Re: United States v. Jonathan Pollard

Dear Mr. President:

I am writing with regard to Jonathan Pollard, now serving his twenty-fourth year in prison. He was arrested in 1985 and pleaded guilty to conspiracy to deliver classified information to the State of Israel. On March 4, 1987, he was sentenced to the maximum penalty, life in prison.

In September 2000, Mr. Pollard's new attorneys Eliot Lauer and Jacques Semmelman of Curtis, Mallet-Prevost, Colt & Mosle LLP filed a motion for resentencing in the U.S. District Court in Washington, D.C.. Their motion was based upon their discovery, fully documented in their court papers, that Mr. Pollard's original defense lawyer was grossly ineffective before, during and immediately after sentencing. Mr. Pollard's life sentence was the direct result of deprivations of his constitutional rights to due process and effective assistance of counsel.

The Government's sole response to the motion was that Mr. Pollard waited too long, so that the statute of limitations barred relief. The court agreed, and denied the petition on that ground. As a result, if Mr. Pollard must spend the rest of his life in prison, it will be because he should have realized earlier that he has a meritorious basis for vacating his sentence on constitutional grounds. I am distressed that our Government has taken this position, which is incompatible with any notion of justice. As President, you have the power, through executive clemency, to remedy this injustice. We strongly urge you to grant Mr. Pollard executive clemency.

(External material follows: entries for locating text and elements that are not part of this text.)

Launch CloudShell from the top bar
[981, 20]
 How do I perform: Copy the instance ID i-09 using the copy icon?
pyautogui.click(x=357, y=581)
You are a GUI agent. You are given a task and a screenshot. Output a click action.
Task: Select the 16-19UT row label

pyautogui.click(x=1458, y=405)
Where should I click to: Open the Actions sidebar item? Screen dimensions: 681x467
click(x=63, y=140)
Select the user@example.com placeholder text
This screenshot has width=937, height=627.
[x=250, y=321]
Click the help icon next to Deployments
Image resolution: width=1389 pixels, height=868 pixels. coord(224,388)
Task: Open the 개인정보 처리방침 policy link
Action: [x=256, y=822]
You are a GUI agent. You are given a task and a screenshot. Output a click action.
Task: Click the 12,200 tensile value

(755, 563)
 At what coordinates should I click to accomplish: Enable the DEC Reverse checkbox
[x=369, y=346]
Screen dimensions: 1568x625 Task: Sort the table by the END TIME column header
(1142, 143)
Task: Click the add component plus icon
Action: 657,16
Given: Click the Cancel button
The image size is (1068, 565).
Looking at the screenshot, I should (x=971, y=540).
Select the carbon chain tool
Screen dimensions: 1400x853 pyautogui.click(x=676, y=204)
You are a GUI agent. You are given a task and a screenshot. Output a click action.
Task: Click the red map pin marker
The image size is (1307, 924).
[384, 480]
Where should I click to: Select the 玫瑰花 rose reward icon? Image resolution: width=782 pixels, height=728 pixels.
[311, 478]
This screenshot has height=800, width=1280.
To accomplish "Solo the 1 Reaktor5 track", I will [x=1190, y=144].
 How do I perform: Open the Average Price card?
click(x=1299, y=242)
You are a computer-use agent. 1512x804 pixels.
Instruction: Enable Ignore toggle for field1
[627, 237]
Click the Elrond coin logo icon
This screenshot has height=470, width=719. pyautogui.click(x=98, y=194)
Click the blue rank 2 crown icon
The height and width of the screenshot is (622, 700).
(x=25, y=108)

As a separate matter, there are five partially-classified documents in the court's sentencing docket that no one representing Mr. Pollard has been permitted to see since he was sentenced. The publicly-available court records indicate that these sealed materials contain projections, prepared by then-Secretary of Defense Caspar Weinberger and submitted to the sentencing judge, of possible harm that might arise as a result of Mr. Pollard's conduct. The specific projections were marked classified and were placed under seal. There is reason to believe that many, if not most, of the projections have never come to pass. The passage of over twenty years' time has likely demonstrated conclusively that the anticipated harm to the United States has not materialized and never will. Mr. Pollard's new attorneys believe they can fashion a compelling application for executive clemency on the ground that the projections of harm that motivated the life sentence in 1987 have not come to pass, and that executive clemency is appropriate to remedy the injustice in continuing to require Mr. Pollard to serve the life sentence that was premised, in large measure, on those projections. In order to prepare such a clemency application, Mr. Pollard's attorneys need to gain access to the sealed pre-sentencing docket materials filed with the court.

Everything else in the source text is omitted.